• [TASK GOAL]:
Give back exactly the first lines of the entries below, through the line with "Task: Switch to the Objects tab in Palette".

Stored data
- - - - -

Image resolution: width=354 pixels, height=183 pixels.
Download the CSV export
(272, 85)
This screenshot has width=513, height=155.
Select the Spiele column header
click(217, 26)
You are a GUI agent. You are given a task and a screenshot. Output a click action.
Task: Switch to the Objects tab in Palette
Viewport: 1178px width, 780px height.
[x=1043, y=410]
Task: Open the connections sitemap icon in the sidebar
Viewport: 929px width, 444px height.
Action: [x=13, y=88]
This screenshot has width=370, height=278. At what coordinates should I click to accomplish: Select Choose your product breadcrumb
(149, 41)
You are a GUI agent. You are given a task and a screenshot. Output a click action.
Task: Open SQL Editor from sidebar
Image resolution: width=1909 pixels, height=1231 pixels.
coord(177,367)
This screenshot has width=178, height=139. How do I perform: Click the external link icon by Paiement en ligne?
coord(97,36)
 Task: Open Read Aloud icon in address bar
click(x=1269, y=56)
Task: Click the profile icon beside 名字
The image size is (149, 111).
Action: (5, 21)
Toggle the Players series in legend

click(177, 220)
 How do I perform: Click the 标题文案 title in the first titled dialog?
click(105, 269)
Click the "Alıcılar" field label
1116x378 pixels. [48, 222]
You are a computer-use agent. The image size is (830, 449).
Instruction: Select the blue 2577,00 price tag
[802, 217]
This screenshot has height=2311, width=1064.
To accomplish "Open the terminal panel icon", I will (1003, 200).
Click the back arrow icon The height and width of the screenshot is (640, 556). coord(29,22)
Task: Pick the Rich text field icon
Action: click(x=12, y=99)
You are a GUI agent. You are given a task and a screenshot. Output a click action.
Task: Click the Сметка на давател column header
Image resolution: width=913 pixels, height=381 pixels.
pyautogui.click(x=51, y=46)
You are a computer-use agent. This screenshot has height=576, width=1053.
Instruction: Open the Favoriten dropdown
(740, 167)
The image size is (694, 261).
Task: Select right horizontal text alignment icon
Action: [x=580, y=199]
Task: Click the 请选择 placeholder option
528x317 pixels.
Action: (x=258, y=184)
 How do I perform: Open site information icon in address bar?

- - - - -

• [SOLUTION TO THE PROBLEM]:
Image resolution: width=354 pixels, height=183 pixels.
Download the CSV export
(272, 85)
This screenshot has width=513, height=155.
Select the Spiele column header
click(217, 26)
You are a GUI agent. You are given a task and a screenshot. Output a click action.
Task: Switch to the Objects tab in Palette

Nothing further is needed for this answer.